O Granada 74 teve um início irregular na segunda divisão espanhola e parecia ter se consolidado a partir do segundo terço do campeonato. Em contrapartida, a parte final foi um completo desastre: nas últimas 13 partidas, o clube somou somente seis pontos (todos advindos de empates) e caiu da 10ª para a 21ª colocação entre os 22 clubes. Mesmo com um projeto ambicioso, dado o valor pago por Carlos Marsá para adquirir a vaga na Segunda División, ele não foi adiante na primeira temporada, com o rebaixamento à Segunda División B. Na Copa do Rei o desempenho foi um pouco melhor: o Granada 74 eliminou Sporting de Gijón e Cádiz antes de cair diante do Atlético de Madrid na quarta fase.
A temporada 2008-09 conseguiu ser ainda pior. Na Copa do Rei o clube passou nos pênaltis pelo Alzira e foi eliminado ao perder para o Benidorm na terceira fase, todos eles clubes da Segunda División B. A temporada no grupo 4 do terceiro escalão também foi desastrosa. Com somente cinco jogadores remanescentes do grupo que foi rebaixado, todos eles reservas, uma nova campanha irregular, com direito a duas goleadas de 4-0 sofridas fora de casa contra Antequera e Conquense, selaram mais um rebaixamento na história do Granada 74.
O poço ainda era mais fundo. Em uma grave crise financeira, o clube não pagou o salário de seus jogadores, em dívida que superou a marca de 1,5 milhão de euros – cerca de R$ 4,05 milhões, segundo a cotação do euro em junho de 2009. O clube seguiu o caminho de Linares, San Fernando e Fuerteventura, que também faziam parte da Segunda División B e tinham altas dívidas com seus atletas: todos foram extintos ao fim da temporada. A situação do Granada 74 foi pior, foi o Club Deportivo Granada 74, o original, que atuava como time B da SAD, não foi inscrito em nenhum campeonato na temporada 2009-10 por decisão de Carlos Marsá. Até hoje o clube segue na inatividade.

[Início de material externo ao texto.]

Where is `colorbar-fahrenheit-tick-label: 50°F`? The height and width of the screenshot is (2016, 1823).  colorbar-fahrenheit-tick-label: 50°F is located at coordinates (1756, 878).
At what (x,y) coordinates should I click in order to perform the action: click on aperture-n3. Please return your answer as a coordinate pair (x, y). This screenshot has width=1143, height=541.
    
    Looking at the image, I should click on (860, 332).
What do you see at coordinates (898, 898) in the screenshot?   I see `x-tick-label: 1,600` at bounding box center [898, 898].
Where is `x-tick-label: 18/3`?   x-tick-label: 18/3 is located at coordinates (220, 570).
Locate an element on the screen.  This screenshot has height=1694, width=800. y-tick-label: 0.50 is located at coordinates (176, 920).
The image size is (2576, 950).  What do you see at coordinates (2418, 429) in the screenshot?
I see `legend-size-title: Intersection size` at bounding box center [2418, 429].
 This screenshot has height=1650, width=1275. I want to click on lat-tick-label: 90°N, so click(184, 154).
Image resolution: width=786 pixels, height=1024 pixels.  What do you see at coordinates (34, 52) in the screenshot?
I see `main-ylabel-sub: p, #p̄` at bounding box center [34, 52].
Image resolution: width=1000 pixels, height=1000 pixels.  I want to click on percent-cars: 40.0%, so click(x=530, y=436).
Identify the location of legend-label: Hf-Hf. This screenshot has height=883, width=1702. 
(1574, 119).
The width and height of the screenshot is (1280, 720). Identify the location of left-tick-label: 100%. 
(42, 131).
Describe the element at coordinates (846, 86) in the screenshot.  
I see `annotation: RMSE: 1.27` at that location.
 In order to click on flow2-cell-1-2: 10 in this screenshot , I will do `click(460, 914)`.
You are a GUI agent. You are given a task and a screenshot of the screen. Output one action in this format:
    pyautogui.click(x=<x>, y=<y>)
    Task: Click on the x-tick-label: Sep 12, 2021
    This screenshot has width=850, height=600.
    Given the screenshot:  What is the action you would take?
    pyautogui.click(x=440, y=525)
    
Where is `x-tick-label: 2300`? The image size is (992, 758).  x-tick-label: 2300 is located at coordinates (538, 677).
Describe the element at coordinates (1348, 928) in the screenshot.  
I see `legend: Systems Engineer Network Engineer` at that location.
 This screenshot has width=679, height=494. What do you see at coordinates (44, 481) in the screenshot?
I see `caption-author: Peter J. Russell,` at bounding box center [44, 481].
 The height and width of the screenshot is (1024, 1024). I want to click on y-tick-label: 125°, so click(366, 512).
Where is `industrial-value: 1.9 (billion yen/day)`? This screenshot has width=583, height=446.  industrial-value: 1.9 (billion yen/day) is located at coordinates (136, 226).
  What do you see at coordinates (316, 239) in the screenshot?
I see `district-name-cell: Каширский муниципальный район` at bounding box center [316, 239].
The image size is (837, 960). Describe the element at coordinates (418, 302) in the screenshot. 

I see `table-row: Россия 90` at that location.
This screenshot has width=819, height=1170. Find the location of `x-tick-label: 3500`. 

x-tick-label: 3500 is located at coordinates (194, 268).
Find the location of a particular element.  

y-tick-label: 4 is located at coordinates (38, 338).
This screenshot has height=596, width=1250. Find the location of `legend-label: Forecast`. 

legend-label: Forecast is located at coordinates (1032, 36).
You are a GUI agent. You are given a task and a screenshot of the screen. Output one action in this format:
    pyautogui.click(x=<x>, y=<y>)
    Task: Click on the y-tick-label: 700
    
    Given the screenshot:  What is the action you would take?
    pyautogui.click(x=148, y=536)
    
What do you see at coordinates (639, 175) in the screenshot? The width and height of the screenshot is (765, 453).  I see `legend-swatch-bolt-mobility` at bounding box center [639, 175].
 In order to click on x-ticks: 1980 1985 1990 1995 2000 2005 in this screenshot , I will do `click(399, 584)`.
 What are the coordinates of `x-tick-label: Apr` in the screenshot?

Quique Pina ainda conseguiria dar uma volta muito grande em toda a história. Mesmo depois de ter vendido o Ciudad de Murcia, sua relação com o esporte seguiu forte. Dois anos depois, substituiu Ignacio Valdivia na presidência do Granada CF, clube tradicional e conterrâneo da extinta equipe que foi o assunto desse texto. Quique Pina foi presidente até 2016 e nesse período o clube alvirrubro saiu da terceira para a primeira divisão, além de ter se transformado em um participante assíduo de La Liga. Depois da saída dele, o Granada foi vendido a um grupo chinês e em 2017, Quique passou a ser conselheiro do Cádiz.
No final, o único clube que existe até hoje é o Ciudad de Murcia. A equipe B foi realocada para Lorquí e por lá permaneceu por três anos até falir devido a dívidas que batiam os 700 mil euros. Em 2010, logo depois da falência do Atlético Ciudad, torcedores fundaram o CAP Ciudad de Murcia, que saiu do sétimo nível do futebol espanhol e atualmente está se alternando entre a Tercera División e a Preferente Autonómica de Murcia, quarto e quinto níveis do futebol espanhol.